This small piece of furniture in the shape of a rectangular box with two side handles contains three smaller structures inside which are fixed to the side and back walls with hinges. These in turn hold as many as 14 small drawers (or tills) some of which have initials painted at the top (D, M, B, O, L, N, G, etc.). This probably confirms its use as a medicine case given that the letters might indicate the medicines contained in each drawer.
Inside it has abundant geometric decoration achieved with marquetry in which chequered and herringbone motifs predominate. The central rosette on the inside of the lid is a later addition, probably from the 18th century, as is the lock. The outside decoration of the chest is less abundant. It is mostly found on the side panels, while two small inset, decorated consoles feature on the front panel with the same herringbone motif. A curious decorative feature is the presence of a chess board on the outside of the lid.

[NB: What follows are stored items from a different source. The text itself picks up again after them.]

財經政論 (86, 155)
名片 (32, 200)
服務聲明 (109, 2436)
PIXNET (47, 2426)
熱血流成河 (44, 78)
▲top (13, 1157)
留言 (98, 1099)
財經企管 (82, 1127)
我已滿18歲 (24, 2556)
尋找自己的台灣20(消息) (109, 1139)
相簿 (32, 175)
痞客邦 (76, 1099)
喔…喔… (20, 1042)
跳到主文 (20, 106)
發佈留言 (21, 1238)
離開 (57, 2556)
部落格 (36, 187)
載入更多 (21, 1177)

This type of chest is characterised by having tiny compartments inside, used for keeping small and valuable objects (money, jewels, etc.). While larger chests were intended for household storage, smaller ones, like this one, were portable and used as travelling desks or medicine cases. Later on, household chests developed into bureaux, which had a stand and front drawers. This example was probably used by traders, bankers, tax collectors or pharmacists in their work. All of these professions of course were usually conducted by converted Muslims or Jews in 15th-century Christian Spain.
This example of a small piece of furniture is representative of the skill achieved by Mudéjar cabinet-makers and carpenters in marquetry, which consists of inlaying fine woods in different colours (ebony, sandal, lemon, etc.) into the wood of the furniture body.) The cities of Granada and Toledo were renowned for wood working and marquetry and from here examples of furniture spread throughout Europe.